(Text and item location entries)
************

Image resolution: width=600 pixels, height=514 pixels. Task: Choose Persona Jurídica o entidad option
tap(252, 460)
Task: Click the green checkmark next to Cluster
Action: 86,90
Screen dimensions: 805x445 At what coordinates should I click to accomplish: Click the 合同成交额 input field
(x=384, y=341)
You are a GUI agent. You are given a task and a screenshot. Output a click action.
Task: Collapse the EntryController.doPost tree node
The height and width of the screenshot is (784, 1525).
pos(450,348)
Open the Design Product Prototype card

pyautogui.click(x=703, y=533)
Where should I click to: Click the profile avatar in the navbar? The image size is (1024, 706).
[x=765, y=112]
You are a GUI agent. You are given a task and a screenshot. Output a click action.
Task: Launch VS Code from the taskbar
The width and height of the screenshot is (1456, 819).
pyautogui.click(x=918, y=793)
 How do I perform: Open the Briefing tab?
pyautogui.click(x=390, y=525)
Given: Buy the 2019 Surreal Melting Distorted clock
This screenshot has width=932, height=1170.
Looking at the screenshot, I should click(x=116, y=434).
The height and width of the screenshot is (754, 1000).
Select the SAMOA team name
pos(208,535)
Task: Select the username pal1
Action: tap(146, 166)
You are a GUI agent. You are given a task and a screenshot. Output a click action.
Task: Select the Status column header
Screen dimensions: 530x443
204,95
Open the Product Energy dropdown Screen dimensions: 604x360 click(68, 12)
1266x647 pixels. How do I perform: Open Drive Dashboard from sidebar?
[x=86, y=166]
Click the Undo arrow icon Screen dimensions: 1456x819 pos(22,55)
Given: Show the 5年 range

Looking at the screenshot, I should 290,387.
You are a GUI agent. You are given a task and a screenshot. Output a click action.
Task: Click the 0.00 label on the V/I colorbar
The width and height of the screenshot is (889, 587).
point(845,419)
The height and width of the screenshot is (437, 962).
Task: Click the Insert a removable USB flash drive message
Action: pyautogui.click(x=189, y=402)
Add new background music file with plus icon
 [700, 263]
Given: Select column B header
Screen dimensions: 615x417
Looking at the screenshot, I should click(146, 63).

************

Express the text and item location entries above as a JSON list of strings, with one string per line and blank lines omitted.

[
  "Image resolution: width=600 pixels, height=514 pixels. Task: Choose Persona Jurídica o entidad option",
  "tap(252, 460)",
  "Task: Click the green checkmark next to Cluster",
  "Action: 86,90",
  "Screen dimensions: 805x445 At what coordinates should I click to accomplish: Click the 合同成交额 input field",
  "(x=384, y=341)",
  "You are a GUI agent. You are given a task and a screenshot. Output a click action.",
  "Task: Collapse the EntryController.doPost tree node",
  "The height and width of the screenshot is (784, 1525).",
  "pos(450,348)",
  "Open the Design Product Prototype card",
  "pyautogui.click(x=703, y=533)",
  "Where should I click to: Click the profile avatar in the navbar? The image size is (1024, 706).",
  "[x=765, y=112]",
  "You are a GUI agent. You are given a task and a screenshot. Output a click action.",
  "Task: Launch VS Code from the taskbar",
  "The width and height of the screenshot is (1456, 819).",
  "pyautogui.click(x=918, y=793)",
  " How do I perform: Open the Briefing tab?",
  "pyautogui.click(x=390, y=525)",
  "Given: Buy the 2019 Surreal Melting Distorted clock",
  "This screenshot has width=932, height=1170.",
  "Looking at the screenshot, I should click(x=116, y=434).",
  "The height and width of the screenshot is (754, 1000).",
  "Select the SAMOA team name",
  "pos(208,535)",
  "Task: Select the username pal1",
  "Action: tap(146, 166)",
  "You are a GUI agent. You are given a task and a screenshot. Output a click action.",
  "Task: Select the Status column header",
  "Screen dimensions: 530x443",
  "204,95",
  "Open the Product Energy dropdown Screen dimensions: 604x360 click(68, 12)",
  "1266x647 pixels. How do I perform: Open Drive Dashboard from sidebar?",
  "[x=86, y=166]",
  "Click the Undo arrow icon Screen dimensions: 1456x819 pos(22,55)",
  "Given: Show the 5年 range",
  "Looking at the screenshot, I should 290,387.",
  "You are a GUI agent. You are given a task and a screenshot. Output a click action.",
  "Task: Click the 0.00 label on the V/I colorbar",
  "The width and height of the screenshot is (889, 587).",
  "point(845,419)",
  "The height and width of the screenshot is (437, 962).",
  "Task: Click the Insert a removable USB flash drive message",
  "Action: pyautogui.click(x=189, y=402)",
  "Add new background music file with plus icon",
  " [700, 263]",
  "Given: Select column B header",
  "Screen dimensions: 615x417",
  "Looking at the screenshot, I should click(146, 63)."
]